Last week (after we’d gotten our fill of The Force Awakens) we went to see The Big Short, which I recommend unreservedly. The Big Short is about the housing finance bubble and how it burst in 2008. It’s well written and splendidly acted (Christian Bale and Steve Carrell are particularly good). It finds all sorts of clever ways to explain the esoterica of mortgage finance and how it all went wrong. And bing-bing-bing-bing-bing, it brought it all back.

See, at the investment bank I worked for the head of the brand new mortgage finance department. The–at the time–new idea of putting together large groups of mortgages into a bond made sense because 1) the securities would be made up of excellent, low-risk mortgages, and 2) the traditional default rate on mortgages was historically low. So these were safe, low-risk bonds–and (as my boss gleefully said) “they do good! They make it possible for people to buy houses! Everyone wins.”

Fast forward. I quit the bank so I could get some writing done. I met a guy and got married. I wrote some more books. I had a couple of kids. We moved out to San Francisco and spent a year looking for a new home. Even five years before the housing bubble burst, when we were going from Open House to Open House, there was something disturbing to me about the frenzied tenor of the housing market. There were flyers displayed in the entryways of million-dollar homes that talked about Zero-down Adjustable Rate Mortgages, and I saw people walking out with stars in their eyes and paperwork in their fists. My husband and I, being financially cowardly, eventually made an offer on a house that was a little short of our dream house, but that we could afford (with a solid down-payment and a traditional 30 year mortgage) and here we are to this day.
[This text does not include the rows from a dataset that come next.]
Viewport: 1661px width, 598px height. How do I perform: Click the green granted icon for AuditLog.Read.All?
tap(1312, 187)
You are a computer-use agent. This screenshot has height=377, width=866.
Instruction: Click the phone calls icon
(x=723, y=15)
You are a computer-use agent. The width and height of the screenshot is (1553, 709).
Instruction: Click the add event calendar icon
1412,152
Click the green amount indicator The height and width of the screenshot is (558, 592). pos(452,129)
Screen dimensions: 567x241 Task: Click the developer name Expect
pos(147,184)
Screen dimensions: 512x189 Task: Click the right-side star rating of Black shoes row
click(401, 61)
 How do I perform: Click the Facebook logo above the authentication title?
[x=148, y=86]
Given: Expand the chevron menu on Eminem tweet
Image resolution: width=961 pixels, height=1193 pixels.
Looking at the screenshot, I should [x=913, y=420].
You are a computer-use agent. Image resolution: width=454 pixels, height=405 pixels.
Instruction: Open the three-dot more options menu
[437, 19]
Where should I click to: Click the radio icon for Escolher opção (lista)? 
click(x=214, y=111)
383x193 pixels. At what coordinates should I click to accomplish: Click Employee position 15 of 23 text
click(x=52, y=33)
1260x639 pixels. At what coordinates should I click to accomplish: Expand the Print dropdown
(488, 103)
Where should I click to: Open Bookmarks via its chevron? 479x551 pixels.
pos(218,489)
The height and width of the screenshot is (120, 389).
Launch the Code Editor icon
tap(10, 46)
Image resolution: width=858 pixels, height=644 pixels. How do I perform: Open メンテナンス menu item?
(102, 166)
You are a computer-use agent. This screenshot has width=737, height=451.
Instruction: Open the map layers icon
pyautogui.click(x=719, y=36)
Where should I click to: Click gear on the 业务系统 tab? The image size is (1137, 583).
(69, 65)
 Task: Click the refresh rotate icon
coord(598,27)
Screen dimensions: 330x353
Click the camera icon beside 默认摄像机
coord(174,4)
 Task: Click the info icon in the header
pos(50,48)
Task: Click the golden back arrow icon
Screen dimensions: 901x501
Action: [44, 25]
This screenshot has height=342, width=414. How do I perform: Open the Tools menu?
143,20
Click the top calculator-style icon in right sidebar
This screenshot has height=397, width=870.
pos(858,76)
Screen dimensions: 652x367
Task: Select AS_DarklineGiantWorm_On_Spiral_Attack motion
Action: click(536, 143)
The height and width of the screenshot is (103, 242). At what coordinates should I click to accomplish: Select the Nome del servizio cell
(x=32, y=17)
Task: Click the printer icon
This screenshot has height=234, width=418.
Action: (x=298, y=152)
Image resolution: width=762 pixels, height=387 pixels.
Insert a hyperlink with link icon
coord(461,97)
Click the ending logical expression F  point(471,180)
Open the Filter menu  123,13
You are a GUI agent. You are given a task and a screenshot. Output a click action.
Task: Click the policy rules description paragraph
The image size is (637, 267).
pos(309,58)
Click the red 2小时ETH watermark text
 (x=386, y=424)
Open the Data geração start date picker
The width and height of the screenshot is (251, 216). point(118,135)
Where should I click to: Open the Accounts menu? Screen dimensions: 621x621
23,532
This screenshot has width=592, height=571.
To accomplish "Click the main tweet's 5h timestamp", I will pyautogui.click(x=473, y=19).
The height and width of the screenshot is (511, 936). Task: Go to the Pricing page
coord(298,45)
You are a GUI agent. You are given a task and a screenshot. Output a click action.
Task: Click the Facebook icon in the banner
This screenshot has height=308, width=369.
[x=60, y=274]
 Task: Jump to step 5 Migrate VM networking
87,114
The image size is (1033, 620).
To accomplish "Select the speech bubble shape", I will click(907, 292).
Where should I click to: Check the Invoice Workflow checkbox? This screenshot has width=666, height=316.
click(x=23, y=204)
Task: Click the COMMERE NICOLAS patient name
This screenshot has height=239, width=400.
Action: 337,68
The disquiet I felt when I saw my fellow citizens gravitating toward San Francisco manses with massive price tags was based, in part, in my experience working in mortgage finance all those years ago. As The Big Short explains, the bonds that resulted from those sales were very often like Sunday’s fish stew at a high-end restaurant: made from the leftovers of Friday’s fresh-caught fish, and probably safe to eat. Probably. And the cynic in me believes that any time something looks too good to be true (like those Zero-down ARMs) it probably is. In The Big Short, the various people who figure out what is going on wind up betting against the market, shorting mortgage finance bonds. They all, eventually, make a bundle.

But as one character points out when his chums are celebrating the fortune their smart move has guaranteed them, each one of the bonds that failed meant families tossed out of their homes, people unemployed, schools underfunded, cities rotting at their cores. Nothing to celebrate.

I watched The Big Short with a sense of inside baseball: I actually understood some of this stuff before they explained it. But they explain it brilliantly.

At the end of Trading Places, the bad commodities traders are foiled, the good guys get rich, and everyone laughs and is happy. At the end of The Big Short some people wind up wealthy, but no one wins because the system is broken.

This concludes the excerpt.